Bedarfsgerechte Erzeugung neue Leitwährung im Marktdesign

Am 30. November hat eine Plattform von Erzeugerverbänden, Netzbetreibern sowie Industrie eigene Vorschläge für ein neues Strommarktdesign vorgestellt.
Vertreter von mehr als einem Dutzend Beteiligten am Stromsystem trafen sich seit Juli 2022 zu einer Stakeholder-Plattform für ein neues Strommarktdesign. Die Ergebnisse ihrer Beratungen stellten sie am 30. November in Berlin vor. Der Energy-only-Markt solle fortbestehen und nur um ein Entgelt für Verfügbarkeit und Systemdienlichkeit ergänzt werden, so der Kern der Empfehlungen. Im Februar 2023 soll vom Bundeswirtschaftsministerium (BMWK) eine Plattform für ein neues Strommarktdesign gestartet werden.
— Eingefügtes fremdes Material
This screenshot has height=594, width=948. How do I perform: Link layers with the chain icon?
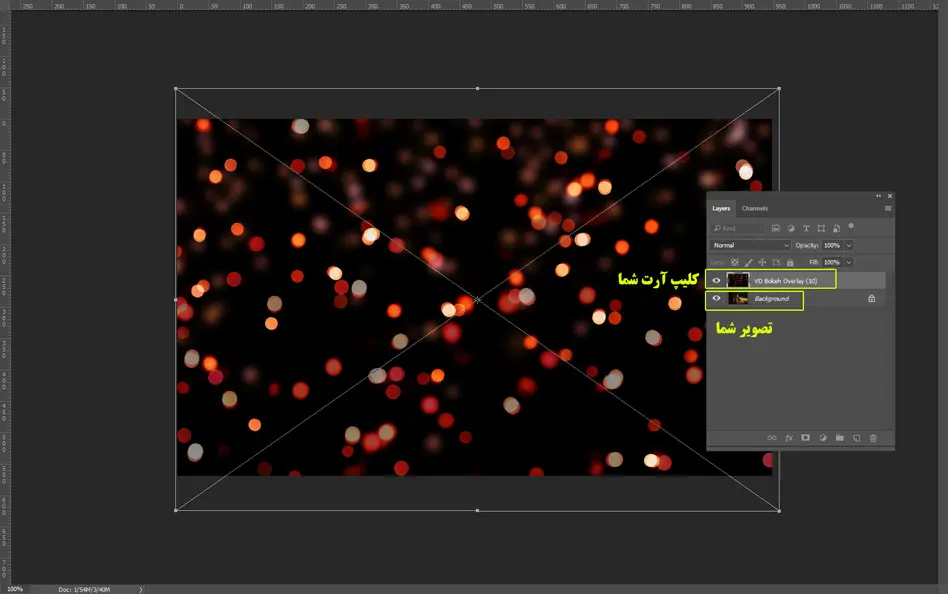772,438
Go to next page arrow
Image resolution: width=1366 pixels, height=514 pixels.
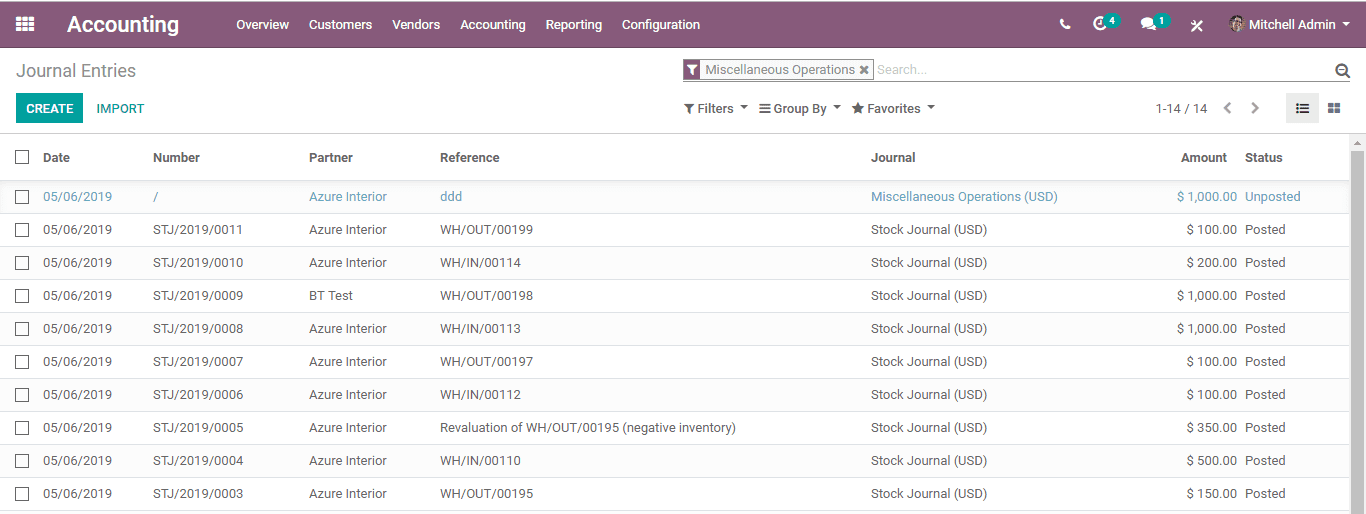[x=1255, y=108]
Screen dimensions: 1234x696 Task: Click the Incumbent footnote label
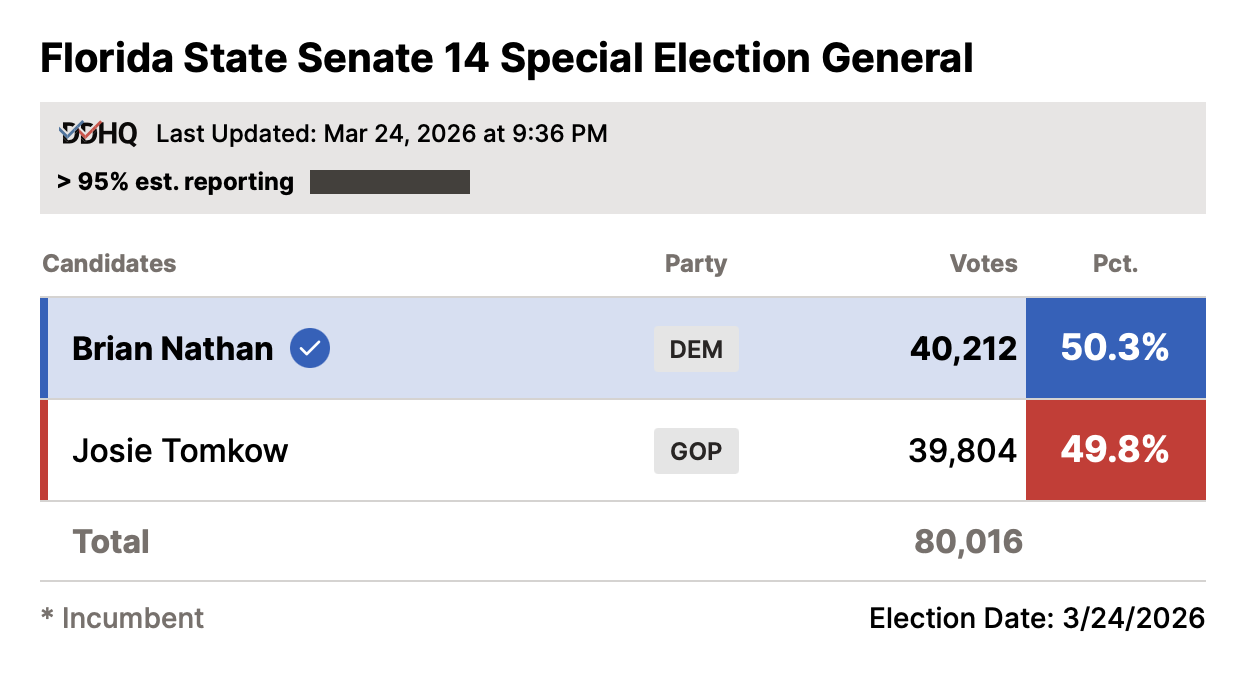(122, 618)
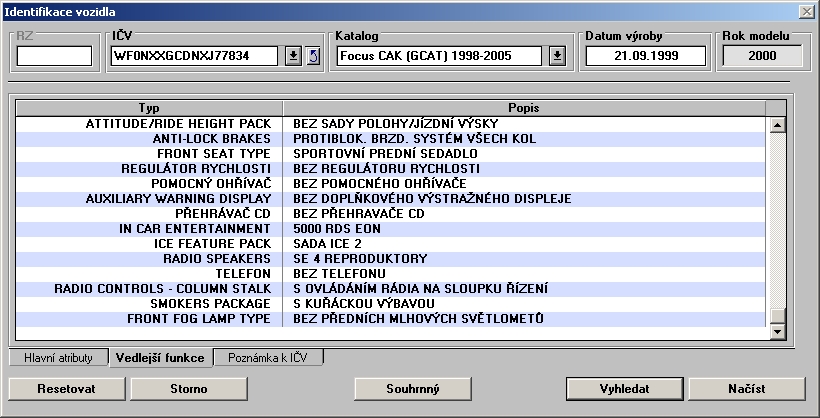
Task: Click the Typ column header
Action: pos(149,107)
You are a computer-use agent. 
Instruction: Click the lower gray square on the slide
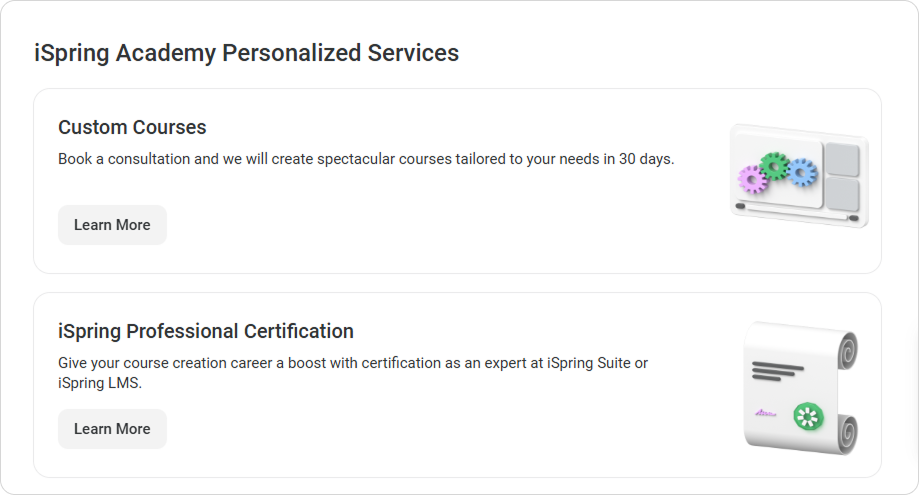coord(841,193)
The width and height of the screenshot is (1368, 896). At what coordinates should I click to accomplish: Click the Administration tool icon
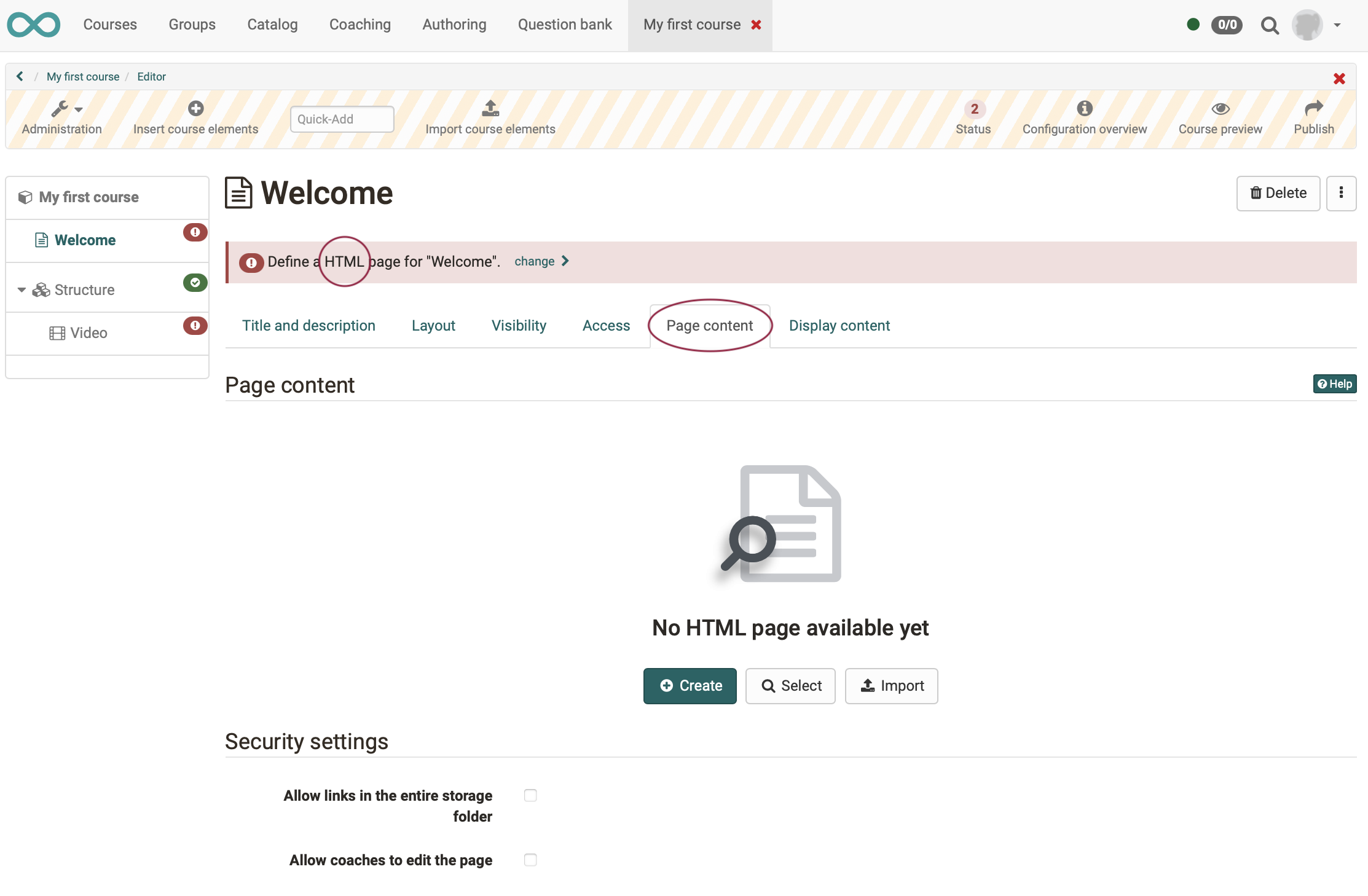(62, 108)
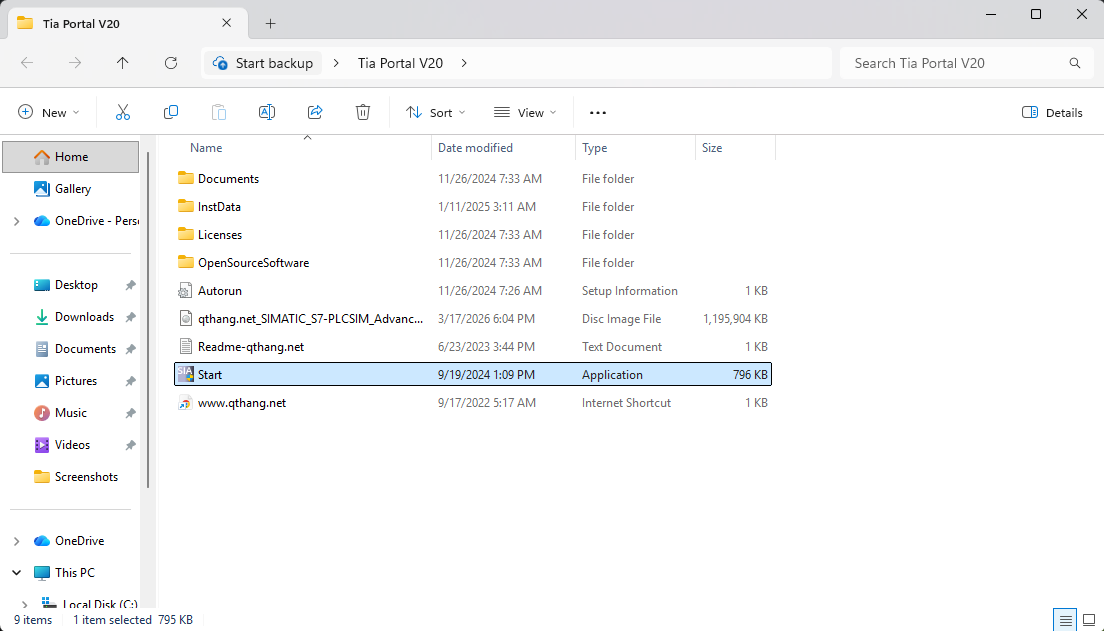Open a new tab with plus button
1104x631 pixels.
point(270,23)
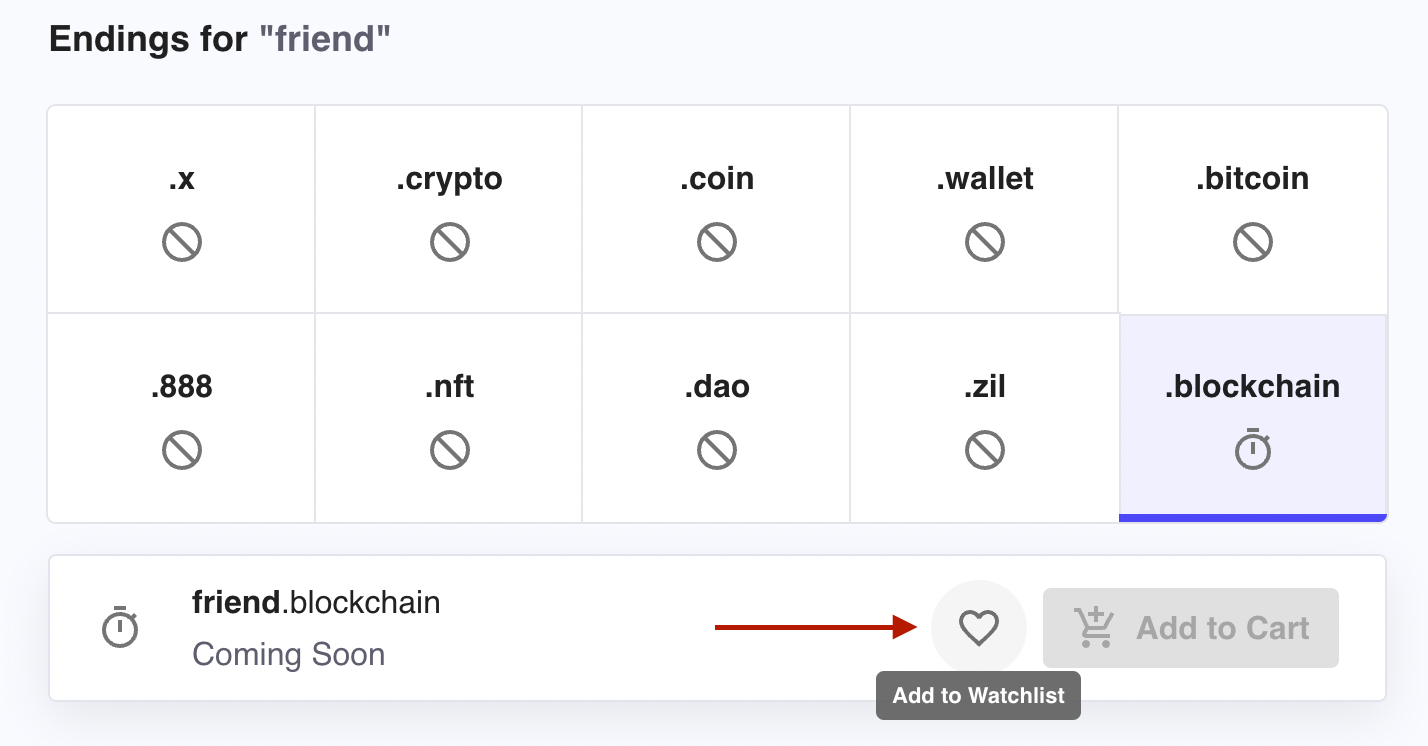
Task: Click the Coming Soon status text
Action: (x=288, y=654)
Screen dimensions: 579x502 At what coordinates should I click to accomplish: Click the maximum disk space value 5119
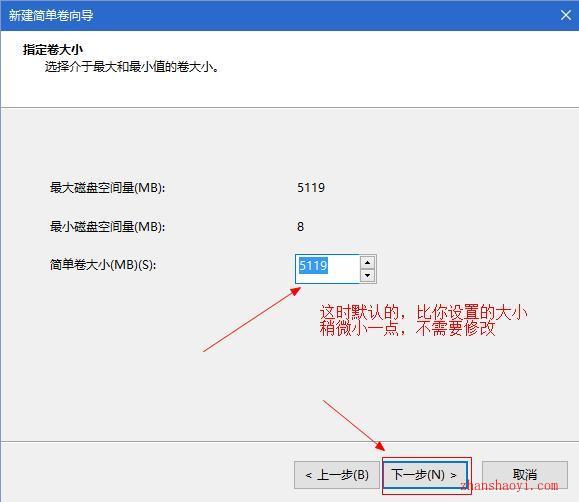(x=311, y=188)
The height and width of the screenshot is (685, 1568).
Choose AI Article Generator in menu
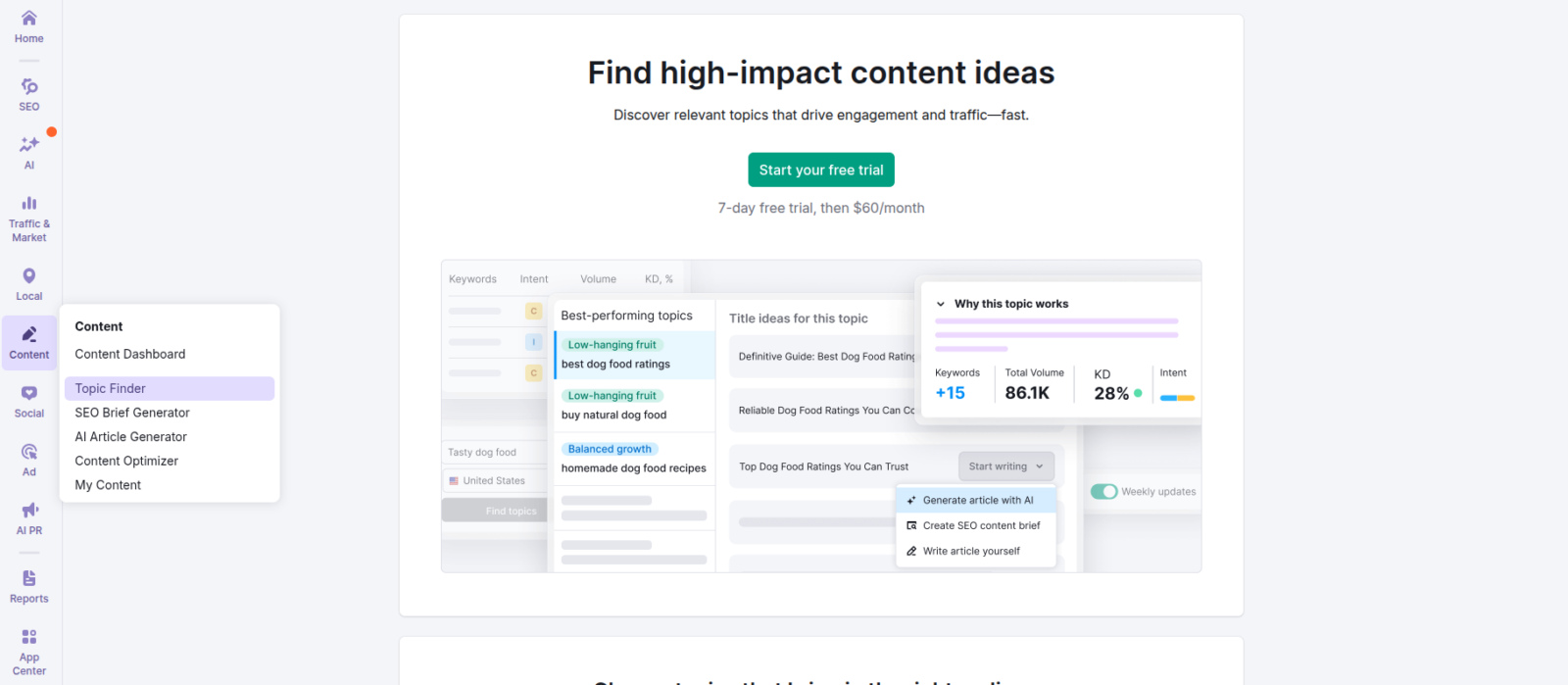[130, 437]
Volker Oschmann, Abteilungsleiter im BMWK, sagte, Strom werde in einem klimaneutralen Energiesystem die dominierende Energieform. Dies geschehe, weil auch im Verkehr und Wärmemarkt und - über die Erzeugung grünen Wasserstoffs - auch in der Industrie mehr Strom zum Einsatz komme. „Der Stromsektor wird nach der Industrie zweitgrößter Abnehmer für Wasserstoff als Speicher erneuerbaren Stroms für Zeiten mit wenig Sonnen- und Windstrom“, sagte Oschmann.

Netze und erneuerbare Anlagen schnell ausbauen

„Jetzt muss der Ausbau bei den erneuerbaren Anlagen, den Speichern und bei den Netzen kommen“, appellierte er an die im Allianz-Forum versammelten Vertreter der Stromerzeuger und Netzbetreiber. Etwa 70.000 MW wasserstofffähige Gaskraftwerke würden laut Oschmann als Rückhalt eines klimaneutralen Stromsystems benötigt. In der kurzen Frist sollten 30.000 MW Gaskraftwerke errichtet werden, um das Netz stabil zu halten. Bis 2035 solle das gesamte Stromsystem trotz erhöhtem Bedarf komplett erneuerbar werden, nannte er als Ziel.

Der Strommarkt hat laut Oschmann zwei Funktionen:
zum einen, Erzeugung und Verbrauch kurzfristig abzustimmen.
Zum anderen müsste er langfristige Anreize setzen, das System versorgungssicher umzugestalten. Kraftwerke könnten sich künftig nicht mehr über ein Maximum an Volllaststunden refinanzieren. Dafür müssten neue Marktinstrumente installiert werden.
 
Dennis Rendschmidt, Geschäftsführer VDMA Power Systems, bei der Vorstellung des Fazits der Stakeholder-Plattform Strommarktdesign am 30. November 2022 in Berlin
Quelle: E&M / Harmsen

Alexander Götz, stellvertretender Hauptgeschäftsführer des Verbandes kommunaler Unternehmen (VKU), erklärte, Maßnahmen wie die Erlösabschöpfung (siehe separaten Bericht) und die Streichung der vermiedenen Netzentgelte (wir berichteten) sowie steigende Zinsen verunsicherten Investoren. Nur mit hohen Investitionen aber seien die ehrgeizigen Ausbauziele für erneuerbare Energieanlagen, Speicher oder Netze umsetzbar, argumentierte er.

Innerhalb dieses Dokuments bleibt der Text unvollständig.